Born and raised in France, Guiliano came to Massachusetts as a high-school exchange student and gained 20 pounds in just one year. The shock of that experience, and the slow but steady return to slenderness once back home, gave her pause to ponder the differences between the French and Americans in their eating habits and attitudes. How is it that French women, who are loathe to work out, keep their naturally slim figures and eat what they want, when they want it?

“French Women Don’t Get Fat” is Guiliano’s elegant and spirited response. Thoroughly Gallic in sensibility (with many bien surs and comme ças thrown in for good measure) “French Women” is a stylish meditation on French cuisine and culture that includes specific steps and tips, the author’s own experiences, and a few dozen recipes featuring ordinary ingredients, simply prepared. (I made the cauliflower gratin and baguettes with great success.)

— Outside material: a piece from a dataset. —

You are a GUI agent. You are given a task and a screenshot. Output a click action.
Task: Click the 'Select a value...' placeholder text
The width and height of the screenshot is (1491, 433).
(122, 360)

Guiliano’s advice is not new — eating well is a matter of balance and moderation. Smaller portions of a variety of tasty, healthful foods will keep you sated and in shape. She is a strong advocate of eating fruits and vegetables in season, drinking water and wine (with food), and walking for exercise.

This is a diet that requires refining one’s sense of taste, not deprivation as in many American fad diets. “French women take pleasure in staying thin by eating well,” she writes, “while Americans typically see it as a conflict and obsess over it.”

Guiliano also recommends using real plates, “decent napkins,” and never, never eating in front of the TV. While she’s at it, she dispenses guidance on posture, lovemaking and even breathing.

Maybe it is ze French accent, but I received all of this more as cajoling than hectoring — and as license to indulge.